Fix: Set reserved concurrency on critical functions. A function with reserved concurrency of 50 is guaranteed 50 concurrent slots, even if other functions are spiking. This also caps the function at 50 concurrent executions, preventing it from being the noisy neighbor. Balance reserved and unreserved concurrency across your functions.

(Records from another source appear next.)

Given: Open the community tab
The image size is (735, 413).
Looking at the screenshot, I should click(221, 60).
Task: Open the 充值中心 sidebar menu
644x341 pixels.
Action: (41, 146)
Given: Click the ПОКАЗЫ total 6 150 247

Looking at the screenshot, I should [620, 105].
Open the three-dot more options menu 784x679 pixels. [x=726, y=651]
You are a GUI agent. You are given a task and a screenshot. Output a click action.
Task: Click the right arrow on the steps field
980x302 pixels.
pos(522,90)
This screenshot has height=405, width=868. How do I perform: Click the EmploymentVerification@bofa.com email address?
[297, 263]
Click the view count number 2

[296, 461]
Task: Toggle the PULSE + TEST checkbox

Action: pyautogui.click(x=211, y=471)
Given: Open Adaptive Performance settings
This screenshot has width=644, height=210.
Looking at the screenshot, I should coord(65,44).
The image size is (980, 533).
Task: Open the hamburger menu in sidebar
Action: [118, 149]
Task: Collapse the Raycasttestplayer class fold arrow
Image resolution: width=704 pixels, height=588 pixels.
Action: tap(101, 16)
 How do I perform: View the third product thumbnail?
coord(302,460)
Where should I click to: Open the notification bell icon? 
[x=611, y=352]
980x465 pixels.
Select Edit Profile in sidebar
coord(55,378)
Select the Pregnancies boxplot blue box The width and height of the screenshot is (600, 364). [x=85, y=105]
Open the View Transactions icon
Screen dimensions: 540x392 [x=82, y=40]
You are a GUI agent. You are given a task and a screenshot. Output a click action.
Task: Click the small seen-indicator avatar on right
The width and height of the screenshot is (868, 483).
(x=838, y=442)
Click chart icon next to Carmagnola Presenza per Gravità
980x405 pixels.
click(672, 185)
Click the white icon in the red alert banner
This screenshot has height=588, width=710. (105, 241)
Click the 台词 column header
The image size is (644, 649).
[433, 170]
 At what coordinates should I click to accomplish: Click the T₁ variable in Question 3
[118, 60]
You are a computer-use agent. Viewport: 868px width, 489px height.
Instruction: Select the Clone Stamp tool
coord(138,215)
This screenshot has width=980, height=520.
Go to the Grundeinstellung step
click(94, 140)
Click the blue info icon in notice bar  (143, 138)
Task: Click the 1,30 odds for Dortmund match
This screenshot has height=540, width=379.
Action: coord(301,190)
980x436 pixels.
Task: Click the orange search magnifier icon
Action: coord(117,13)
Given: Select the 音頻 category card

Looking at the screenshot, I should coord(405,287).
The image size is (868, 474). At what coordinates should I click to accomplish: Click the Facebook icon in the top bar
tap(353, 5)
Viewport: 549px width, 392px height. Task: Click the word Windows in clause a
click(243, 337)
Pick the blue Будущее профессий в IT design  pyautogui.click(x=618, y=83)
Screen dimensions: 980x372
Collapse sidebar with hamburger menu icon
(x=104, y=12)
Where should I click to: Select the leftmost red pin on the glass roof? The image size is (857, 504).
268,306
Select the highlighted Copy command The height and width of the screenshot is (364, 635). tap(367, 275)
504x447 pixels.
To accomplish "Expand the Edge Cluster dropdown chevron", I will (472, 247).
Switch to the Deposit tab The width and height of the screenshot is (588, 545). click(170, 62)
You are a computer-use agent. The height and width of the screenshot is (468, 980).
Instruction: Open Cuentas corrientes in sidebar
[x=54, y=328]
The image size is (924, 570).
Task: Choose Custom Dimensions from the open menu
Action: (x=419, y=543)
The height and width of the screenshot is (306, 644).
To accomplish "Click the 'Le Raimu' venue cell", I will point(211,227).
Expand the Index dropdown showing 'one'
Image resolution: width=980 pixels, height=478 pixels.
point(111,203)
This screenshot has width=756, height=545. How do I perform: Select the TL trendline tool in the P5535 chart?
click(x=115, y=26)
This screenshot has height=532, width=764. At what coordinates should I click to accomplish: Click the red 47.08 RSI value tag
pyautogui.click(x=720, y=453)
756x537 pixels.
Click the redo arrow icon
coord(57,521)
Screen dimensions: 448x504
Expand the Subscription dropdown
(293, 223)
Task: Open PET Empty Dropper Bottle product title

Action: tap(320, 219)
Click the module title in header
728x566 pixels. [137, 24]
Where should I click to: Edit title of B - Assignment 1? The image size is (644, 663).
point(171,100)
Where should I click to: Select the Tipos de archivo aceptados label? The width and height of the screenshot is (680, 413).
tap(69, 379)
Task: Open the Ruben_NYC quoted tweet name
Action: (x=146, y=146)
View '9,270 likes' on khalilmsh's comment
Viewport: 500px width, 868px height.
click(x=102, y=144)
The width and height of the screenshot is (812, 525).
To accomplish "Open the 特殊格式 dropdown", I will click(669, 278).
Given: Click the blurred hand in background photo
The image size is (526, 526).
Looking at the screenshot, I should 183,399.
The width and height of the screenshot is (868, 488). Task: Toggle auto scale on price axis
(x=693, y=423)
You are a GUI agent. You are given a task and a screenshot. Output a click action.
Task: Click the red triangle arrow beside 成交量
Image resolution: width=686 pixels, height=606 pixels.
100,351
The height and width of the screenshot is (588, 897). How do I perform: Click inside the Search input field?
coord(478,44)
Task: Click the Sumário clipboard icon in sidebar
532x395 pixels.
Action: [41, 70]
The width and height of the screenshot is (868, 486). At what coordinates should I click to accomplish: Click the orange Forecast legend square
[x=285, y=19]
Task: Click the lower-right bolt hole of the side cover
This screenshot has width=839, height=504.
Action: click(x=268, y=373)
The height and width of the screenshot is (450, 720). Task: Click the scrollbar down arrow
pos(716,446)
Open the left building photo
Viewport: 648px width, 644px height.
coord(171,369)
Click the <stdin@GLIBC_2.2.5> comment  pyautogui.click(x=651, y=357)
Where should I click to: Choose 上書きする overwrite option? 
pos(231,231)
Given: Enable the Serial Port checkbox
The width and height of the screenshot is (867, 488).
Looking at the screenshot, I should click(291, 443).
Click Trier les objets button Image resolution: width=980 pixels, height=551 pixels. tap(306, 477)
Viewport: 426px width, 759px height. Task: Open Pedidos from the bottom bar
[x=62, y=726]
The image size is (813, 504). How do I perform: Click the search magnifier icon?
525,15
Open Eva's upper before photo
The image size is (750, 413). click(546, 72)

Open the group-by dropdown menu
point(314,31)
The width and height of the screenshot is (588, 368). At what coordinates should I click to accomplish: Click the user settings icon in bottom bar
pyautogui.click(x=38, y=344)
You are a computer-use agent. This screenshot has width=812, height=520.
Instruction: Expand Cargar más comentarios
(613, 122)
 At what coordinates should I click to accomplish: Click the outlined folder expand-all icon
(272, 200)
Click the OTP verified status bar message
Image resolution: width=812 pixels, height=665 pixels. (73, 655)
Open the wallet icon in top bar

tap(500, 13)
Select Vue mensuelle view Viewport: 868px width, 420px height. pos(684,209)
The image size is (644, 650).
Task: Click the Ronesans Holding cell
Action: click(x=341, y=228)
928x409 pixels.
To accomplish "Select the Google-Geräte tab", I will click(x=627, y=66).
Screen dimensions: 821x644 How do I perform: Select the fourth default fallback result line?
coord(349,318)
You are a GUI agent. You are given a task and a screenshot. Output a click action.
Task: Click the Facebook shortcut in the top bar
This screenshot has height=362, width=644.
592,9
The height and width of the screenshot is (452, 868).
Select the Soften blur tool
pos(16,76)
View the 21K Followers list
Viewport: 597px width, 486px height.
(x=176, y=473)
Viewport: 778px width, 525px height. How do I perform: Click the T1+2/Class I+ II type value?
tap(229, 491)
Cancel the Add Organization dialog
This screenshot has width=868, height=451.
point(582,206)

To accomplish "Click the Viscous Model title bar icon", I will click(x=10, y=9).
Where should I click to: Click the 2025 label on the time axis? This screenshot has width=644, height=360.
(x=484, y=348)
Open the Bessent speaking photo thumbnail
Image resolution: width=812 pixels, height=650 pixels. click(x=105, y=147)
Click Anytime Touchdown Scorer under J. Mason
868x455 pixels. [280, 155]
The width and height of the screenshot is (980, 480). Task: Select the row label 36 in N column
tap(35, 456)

# Reserve concurrency for critical functions
aws lambda put-function-concurrency \
  --function-name payment-processor \
  --reserved-concurrent-executions 100

aws lambda put-function-concurrency \
  --function-name notifications \
  --reserved-concurrent-executions 50

# Remaining 850 is shared by all other functions

10. Forgetting to increase memory (also increases CPU)¶

Your function is CPU-bound (compression, JSON parsing, cryptographic operations) and takes 3 seconds at 128 MB. You assume Lambda does not let you control CPU. In fact, Lambda allocates CPU proportional to memory. At 1,769 MB you get one full vCPU. Increasing memory to 512 MB could cut execution time to under 1 second — and cost less total because the shorter duration outweighs the higher per-ms price.

Fix: Use the AWS Lambda Power Tuning tool to find the optimal memory setting. Test your function at 128, 256, 512, 1024, and 2048 MB. Plot cost vs duration. Often the sweet spot is 512-1024 MB for typical workloads. Do not leave all functions at 128 MB — it is almost never the cheapest option.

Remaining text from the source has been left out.